Fundamental to the American “way of life” is the conviction that freedom is indispensable to human dignity. By extension, knowing how to think intelligently about freedom should be a defining feature of American citizenship.

A citizen of the United States should think about equality, to take one example, as a partisan of liberty. Equality is about proportionality, but this begs an obvious question: Equal with regard to what? The most significant answer in the United States should be obvious — equal with regard to freedom or the existential condition that Americans most closely associate with human flourishing. For Lincoln, the Civil War was all about a “new birth of freedom.”

James Madison, among other Founders, did not assume that persons are born knowing how to think intelligently about freedom. We need to learn how to do this, which includes knowing how to use our freedom responsibly.  Good models that we might imitate (e.g., George Washington) and good laws are enormously helpful, but learning from experience or from engaging in the everyday activities of a free people is critically important.

Jury duty is an example of beneficial civic engagement. The colonists valued jury duty as an important protection for their own rights as well as the rights of their neighbors. Beyond the narrow issue of criminal or civil justice, however, jury duty serves a broad educational function insofar as jurors must deliberate on matters ranging from threats to freedom arising from the misuse of governmental power to threats to the community arising out of the abuse of freedom.

In much the same way that jury duty at its best provokes serious reflection on the responsible use of freedom and governmental power, so the pandemic and recent civil unrest should be exploited to occasion similar reflection; in fact, this should be at the top of the list of subjects that deserve attention in the fall elections.

Alexis de Tocqueville, whose study of democracy in America is still without equal, warned of the tendency of democracies to slide into a condition he called “soft despotism.” It is a condition that arises when people prize security and material comforts to the point that they are willing to give themselves over to a government that will “relieve them from the trouble of thinking and all the cares of living.”

Soft despotism may be preferable to hard despotism, but it is still corrosive of human freedom.

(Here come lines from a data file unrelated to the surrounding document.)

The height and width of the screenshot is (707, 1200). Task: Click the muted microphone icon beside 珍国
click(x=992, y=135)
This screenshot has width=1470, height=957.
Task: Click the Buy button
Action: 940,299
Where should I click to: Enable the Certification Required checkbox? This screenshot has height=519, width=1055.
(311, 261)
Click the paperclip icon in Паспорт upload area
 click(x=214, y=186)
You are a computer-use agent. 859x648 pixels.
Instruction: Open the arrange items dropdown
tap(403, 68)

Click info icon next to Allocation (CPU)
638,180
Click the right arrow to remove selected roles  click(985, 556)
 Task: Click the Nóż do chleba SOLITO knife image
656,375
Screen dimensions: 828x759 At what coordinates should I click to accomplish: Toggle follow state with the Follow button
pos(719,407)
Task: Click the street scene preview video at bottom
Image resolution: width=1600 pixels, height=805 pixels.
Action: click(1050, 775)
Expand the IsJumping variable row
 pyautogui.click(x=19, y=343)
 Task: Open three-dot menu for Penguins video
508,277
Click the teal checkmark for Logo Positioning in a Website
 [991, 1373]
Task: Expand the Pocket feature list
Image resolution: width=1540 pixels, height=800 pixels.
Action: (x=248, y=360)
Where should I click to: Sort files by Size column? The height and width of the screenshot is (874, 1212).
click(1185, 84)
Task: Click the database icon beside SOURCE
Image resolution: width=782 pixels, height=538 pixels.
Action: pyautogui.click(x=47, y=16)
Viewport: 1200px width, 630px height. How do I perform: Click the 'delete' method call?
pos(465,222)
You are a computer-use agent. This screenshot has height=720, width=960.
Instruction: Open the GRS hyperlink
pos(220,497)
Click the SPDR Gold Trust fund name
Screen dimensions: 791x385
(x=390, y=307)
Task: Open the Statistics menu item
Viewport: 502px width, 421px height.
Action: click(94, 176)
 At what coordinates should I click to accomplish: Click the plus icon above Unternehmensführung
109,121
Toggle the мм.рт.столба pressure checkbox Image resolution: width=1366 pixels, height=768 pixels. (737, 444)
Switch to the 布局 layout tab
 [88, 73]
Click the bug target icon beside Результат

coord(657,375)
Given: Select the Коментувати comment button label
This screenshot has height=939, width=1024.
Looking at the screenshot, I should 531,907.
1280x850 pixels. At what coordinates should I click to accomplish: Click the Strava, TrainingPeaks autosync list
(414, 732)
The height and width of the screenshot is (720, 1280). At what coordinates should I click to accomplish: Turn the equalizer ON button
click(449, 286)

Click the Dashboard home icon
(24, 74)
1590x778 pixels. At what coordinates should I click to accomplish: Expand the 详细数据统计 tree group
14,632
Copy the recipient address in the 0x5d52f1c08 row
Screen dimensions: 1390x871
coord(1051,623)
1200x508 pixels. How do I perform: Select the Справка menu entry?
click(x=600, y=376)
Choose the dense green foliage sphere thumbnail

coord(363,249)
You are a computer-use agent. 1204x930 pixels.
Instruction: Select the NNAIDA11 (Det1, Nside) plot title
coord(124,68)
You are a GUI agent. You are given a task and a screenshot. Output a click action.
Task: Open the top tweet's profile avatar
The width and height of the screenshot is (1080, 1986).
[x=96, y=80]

Tocqueville convincingly argues that democracies are especially vulnerable when it comes to the threat of soft despotism.   

The proper response to this threat is not an end to all governmental power, but the responsible allocation and use of governmental powers. Doing this well requires that we know how to think intelligently about freedom, and that requires the ability to think intelligently about justice — both procedural justice (e.g., a right to a fair trial) and substantive justice (e.g., the promotion of human excellence for the many and not only for the few).

Recent events have positioned the American people to have a thoughtful conversation about what is required for responsible self-government in a nation that views freedom as indispensable to human flourishing. 

Just as jurors should expect to engage in agonizing deliberations, so voters this fall should be provoked to agonize over the difficult responsibilities that come with citizenship in a republic dedicated to the protection of fundamental liberties.  

The 2020 election season should be painful not because the political rhetoric might be unpleasant and even nasty, but because of the very difficult questions that voters should be prepared to address and the hard lessons they should be prepared to learn.

One very important lesson is that soft despotism and injustice thrive where people lack the discipline to be responsible stewards of their families and communities as well as the moral and physical courage to face adversity with the convictions of a rationally free people who are too proud to submit to a government that would “relieve them of all the cares of living.” 

• David Marion is Elliott Emeritus Professor of Government and a Fellow of the Wilson Center for Leadership in the Public Interest at Hampden-Sydney College.